After scoring in double figures in only 13 games as a sophomore and missing all of last season due to a knee injury, Black is averaging 12.9 points. She seems to touch the ball on almost every possession.
"Chante has been pretty amazing, considering she has been out a year," McCallie said. "What I can't get over as a coach is she always plays hard. A lot of kids when they come back are looking around a lot how do I do this, how do I do that. They almost talk themselves into a slower pace."
The 6-foot-5 junior center had a career-high 21 points in a loss at Penn State, going 10-for-16 from the field for the 15th-ranked Blue Devils.

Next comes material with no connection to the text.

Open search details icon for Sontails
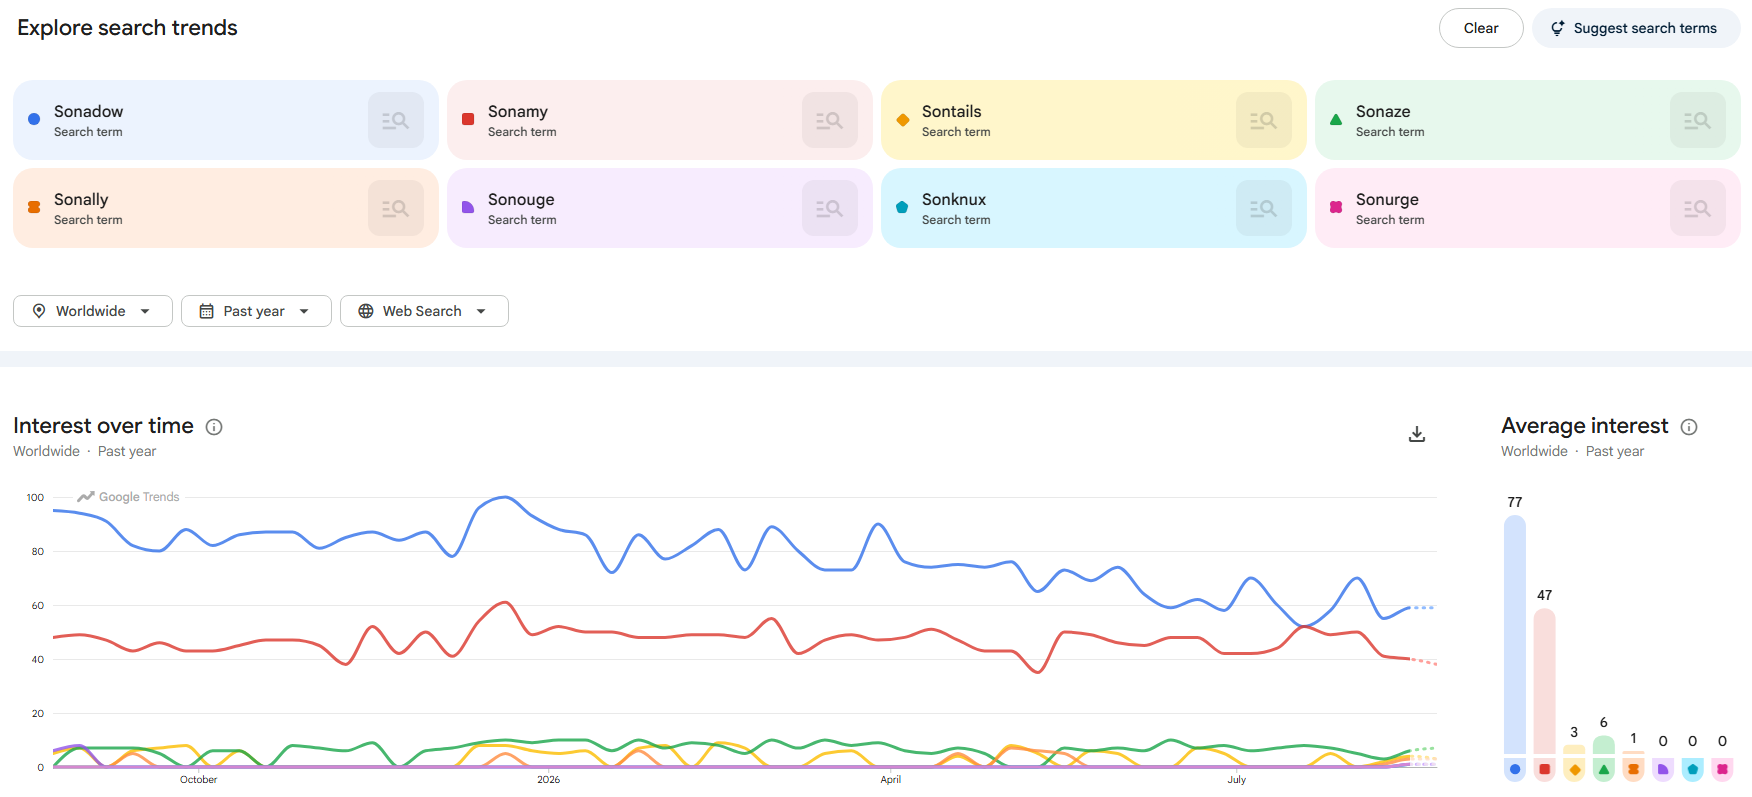 coord(1264,120)
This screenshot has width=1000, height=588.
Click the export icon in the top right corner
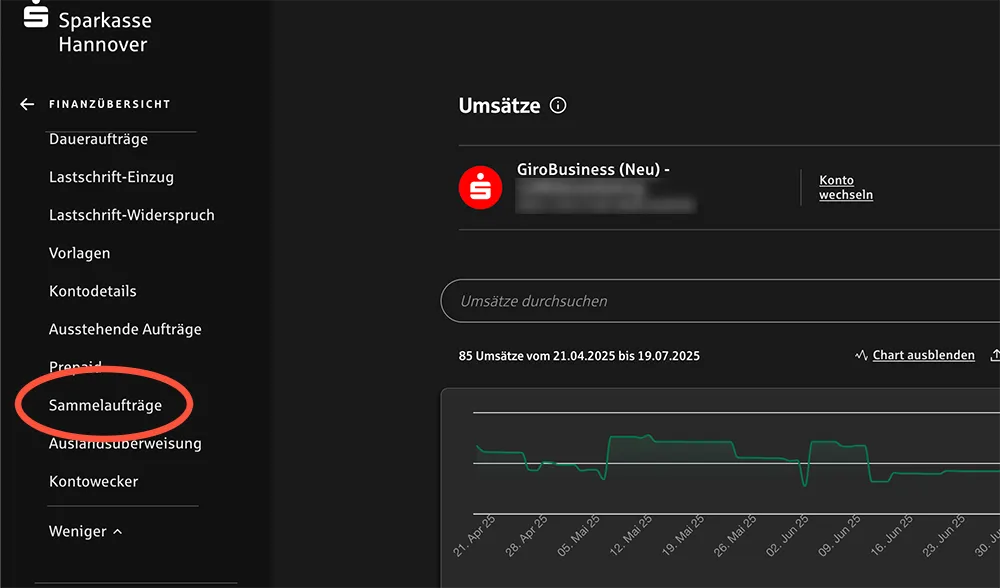pos(994,352)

"I believe in her totally because she possesses intangibles. She is a great shooter, has great moves around the basket and is developing more moves with her back to the basket," said McCallie, who came from Michigan State to replace Gail Goestenkors. "Chante has the work ethic, the willingness to compete and the willingness to prepare in practice."
Black's improved shooting makes her more of a threat on the offensive end. She's hitting 48.6 percent from the field and 71.4 (25-for-35) from the free throw line.
Parody: Wisconsin has always tried to come up with creative ways to promote its star players. Senior guard Jolene Anderson is the latest to receive the hype.
The preseason Big Ten women's basketball player of the year is the subject of a parody song produced by a local Country radio station.
The song "Jolene," first recorded by Dolly Parton in 1974, has some new words. It's being used to promote the Badgers women's basketball team in conjunction with a campaign for Anderson to become Wisconsin's first All-American.
She is averaging 21 points this season. The Wisconsin native broke the state's prep scoring record for boys and girls, collecting 2,881 points at South Shore High School.
"(The scoring) has never been about me. It's about whatever I can do to help the team," Anderson said. "I think our SID has had fun with it and my family thinks it's kind of cool to have a song named for me. I'm OK with it as long as it promotes the Wisconsin team and not just me."
Release: Freshman Ashley Henderson was the first Western Pennsylvania girl to come to Pitt. Agnus Berenato granted her a release from the women's basketball team this week.
"Ashley was our first commitment from Western Pennsylvania and for that we will be forever grateful," Berenato said. "Ashley feels it is in her best interest to transfer so that she can be more of a contributor in another program."